● **WHAT THE EXERCISE ASKS**
The records below must be transcribed exactly.

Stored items
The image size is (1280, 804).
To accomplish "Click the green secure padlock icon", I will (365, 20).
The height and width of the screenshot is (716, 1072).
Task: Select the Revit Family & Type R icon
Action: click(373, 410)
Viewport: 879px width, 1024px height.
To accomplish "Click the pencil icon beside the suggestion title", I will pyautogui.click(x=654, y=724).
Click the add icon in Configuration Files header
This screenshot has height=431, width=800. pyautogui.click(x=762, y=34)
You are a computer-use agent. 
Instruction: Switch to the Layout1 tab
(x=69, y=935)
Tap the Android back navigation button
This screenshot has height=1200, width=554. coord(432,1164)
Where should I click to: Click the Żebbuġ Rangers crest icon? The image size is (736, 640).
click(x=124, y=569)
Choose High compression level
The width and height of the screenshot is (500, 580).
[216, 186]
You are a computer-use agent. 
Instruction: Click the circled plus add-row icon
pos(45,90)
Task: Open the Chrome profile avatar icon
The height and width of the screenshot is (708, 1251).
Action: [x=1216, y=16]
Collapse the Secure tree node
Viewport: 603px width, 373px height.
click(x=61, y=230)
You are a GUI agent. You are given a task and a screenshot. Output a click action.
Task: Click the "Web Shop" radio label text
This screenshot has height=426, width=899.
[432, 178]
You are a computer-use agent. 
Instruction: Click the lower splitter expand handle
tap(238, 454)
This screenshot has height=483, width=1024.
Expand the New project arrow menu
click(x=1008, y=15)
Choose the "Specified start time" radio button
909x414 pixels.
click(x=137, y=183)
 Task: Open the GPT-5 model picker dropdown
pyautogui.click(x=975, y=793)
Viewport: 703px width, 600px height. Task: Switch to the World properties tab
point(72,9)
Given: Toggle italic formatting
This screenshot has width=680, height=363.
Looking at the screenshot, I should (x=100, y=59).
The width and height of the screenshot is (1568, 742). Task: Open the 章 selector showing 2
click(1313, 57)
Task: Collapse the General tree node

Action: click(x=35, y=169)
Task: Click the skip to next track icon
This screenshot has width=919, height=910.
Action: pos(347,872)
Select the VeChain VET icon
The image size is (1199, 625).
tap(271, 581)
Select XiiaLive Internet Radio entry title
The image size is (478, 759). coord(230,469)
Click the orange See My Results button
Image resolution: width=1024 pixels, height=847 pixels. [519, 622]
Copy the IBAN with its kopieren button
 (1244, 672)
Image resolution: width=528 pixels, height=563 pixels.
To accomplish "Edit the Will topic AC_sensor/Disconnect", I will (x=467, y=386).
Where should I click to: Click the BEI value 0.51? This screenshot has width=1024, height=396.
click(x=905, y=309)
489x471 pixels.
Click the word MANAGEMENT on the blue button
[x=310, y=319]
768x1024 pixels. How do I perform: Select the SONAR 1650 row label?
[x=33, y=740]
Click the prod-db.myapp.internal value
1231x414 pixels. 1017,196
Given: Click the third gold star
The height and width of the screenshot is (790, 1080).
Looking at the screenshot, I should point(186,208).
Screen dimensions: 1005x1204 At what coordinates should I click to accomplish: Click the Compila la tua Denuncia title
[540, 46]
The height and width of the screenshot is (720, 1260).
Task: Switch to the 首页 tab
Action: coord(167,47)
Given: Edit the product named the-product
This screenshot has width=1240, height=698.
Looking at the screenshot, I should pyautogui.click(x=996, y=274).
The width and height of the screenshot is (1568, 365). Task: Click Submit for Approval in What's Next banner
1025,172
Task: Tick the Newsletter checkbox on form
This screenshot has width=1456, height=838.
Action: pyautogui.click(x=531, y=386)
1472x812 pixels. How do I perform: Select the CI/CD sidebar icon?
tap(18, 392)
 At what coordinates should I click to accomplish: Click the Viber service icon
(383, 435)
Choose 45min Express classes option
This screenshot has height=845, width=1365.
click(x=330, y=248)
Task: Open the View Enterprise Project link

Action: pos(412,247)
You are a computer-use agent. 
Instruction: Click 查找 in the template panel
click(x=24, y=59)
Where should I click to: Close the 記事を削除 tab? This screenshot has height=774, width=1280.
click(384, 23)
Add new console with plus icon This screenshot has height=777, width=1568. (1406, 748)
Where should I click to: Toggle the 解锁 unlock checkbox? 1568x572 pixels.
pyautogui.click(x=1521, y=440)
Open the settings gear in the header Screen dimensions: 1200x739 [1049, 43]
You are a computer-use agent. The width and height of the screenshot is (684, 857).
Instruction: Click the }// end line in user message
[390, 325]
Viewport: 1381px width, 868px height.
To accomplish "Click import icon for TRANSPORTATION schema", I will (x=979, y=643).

● **EXERCISE SOLUTION**
The image size is (1280, 804).
To accomplish "Click the green secure padlock icon", I will (365, 20).
The height and width of the screenshot is (716, 1072).
Task: Select the Revit Family & Type R icon
Action: click(373, 410)
Viewport: 879px width, 1024px height.
To accomplish "Click the pencil icon beside the suggestion title", I will pyautogui.click(x=654, y=724).
Click the add icon in Configuration Files header
This screenshot has height=431, width=800. pyautogui.click(x=762, y=34)
You are a computer-use agent. 
Instruction: Switch to the Layout1 tab
(x=69, y=935)
Tap the Android back navigation button
This screenshot has height=1200, width=554. coord(432,1164)
Where should I click to: Click the Żebbuġ Rangers crest icon? The image size is (736, 640).
click(x=124, y=569)
Choose High compression level
The width and height of the screenshot is (500, 580).
[216, 186]
You are a computer-use agent. 
Instruction: Click the circled plus add-row icon
pos(45,90)
Task: Open the Chrome profile avatar icon
The height and width of the screenshot is (708, 1251).
Action: [x=1216, y=16]
Collapse the Secure tree node
Viewport: 603px width, 373px height.
click(x=61, y=230)
You are a GUI agent. You are given a task and a screenshot. Output a click action.
Task: Click the "Web Shop" radio label text
This screenshot has height=426, width=899.
[432, 178]
You are a computer-use agent. 
Instruction: Click the lower splitter expand handle
tap(238, 454)
This screenshot has height=483, width=1024.
Expand the New project arrow menu
click(x=1008, y=15)
Choose the "Specified start time" radio button
909x414 pixels.
click(x=137, y=183)
 Task: Open the GPT-5 model picker dropdown
pyautogui.click(x=975, y=793)
Viewport: 703px width, 600px height. Task: Switch to the World properties tab
point(72,9)
Given: Toggle italic formatting
This screenshot has width=680, height=363.
Looking at the screenshot, I should (x=100, y=59).
The width and height of the screenshot is (1568, 742). Task: Open the 章 selector showing 2
click(1313, 57)
Task: Collapse the General tree node

Action: click(x=35, y=169)
Task: Click the skip to next track icon
This screenshot has width=919, height=910.
Action: pos(347,872)
Select the VeChain VET icon
The image size is (1199, 625).
tap(271, 581)
Select XiiaLive Internet Radio entry title
The image size is (478, 759). coord(230,469)
Click the orange See My Results button
Image resolution: width=1024 pixels, height=847 pixels. [519, 622]
Copy the IBAN with its kopieren button
 (1244, 672)
Image resolution: width=528 pixels, height=563 pixels.
To accomplish "Edit the Will topic AC_sensor/Disconnect", I will (x=467, y=386).
Where should I click to: Click the BEI value 0.51? This screenshot has width=1024, height=396.
click(x=905, y=309)
489x471 pixels.
Click the word MANAGEMENT on the blue button
[x=310, y=319]
768x1024 pixels. How do I perform: Select the SONAR 1650 row label?
[x=33, y=740]
Click the prod-db.myapp.internal value
1231x414 pixels. 1017,196
Given: Click the third gold star
The height and width of the screenshot is (790, 1080).
Looking at the screenshot, I should point(186,208).
Screen dimensions: 1005x1204 At what coordinates should I click to accomplish: Click the Compila la tua Denuncia title
[540, 46]
The height and width of the screenshot is (720, 1260).
Task: Switch to the 首页 tab
Action: coord(167,47)
Given: Edit the product named the-product
This screenshot has width=1240, height=698.
Looking at the screenshot, I should pyautogui.click(x=996, y=274).
The width and height of the screenshot is (1568, 365). Task: Click Submit for Approval in What's Next banner
1025,172
Task: Tick the Newsletter checkbox on form
This screenshot has width=1456, height=838.
Action: pyautogui.click(x=531, y=386)
1472x812 pixels. How do I perform: Select the CI/CD sidebar icon?
tap(18, 392)
 At what coordinates should I click to accomplish: Click the Viber service icon
(383, 435)
Choose 45min Express classes option
This screenshot has height=845, width=1365.
click(x=330, y=248)
Task: Open the View Enterprise Project link

Action: pos(412,247)
You are a computer-use agent. 
Instruction: Click 查找 in the template panel
click(x=24, y=59)
Where should I click to: Close the 記事を削除 tab? This screenshot has height=774, width=1280.
click(384, 23)
Add new console with plus icon This screenshot has height=777, width=1568. (1406, 748)
Where should I click to: Toggle the 解锁 unlock checkbox? 1568x572 pixels.
pyautogui.click(x=1521, y=440)
Open the settings gear in the header Screen dimensions: 1200x739 [1049, 43]
You are a computer-use agent. The width and height of the screenshot is (684, 857).
Instruction: Click the }// end line in user message
[390, 325]
Viewport: 1381px width, 868px height.
To accomplish "Click import icon for TRANSPORTATION schema", I will (x=979, y=643).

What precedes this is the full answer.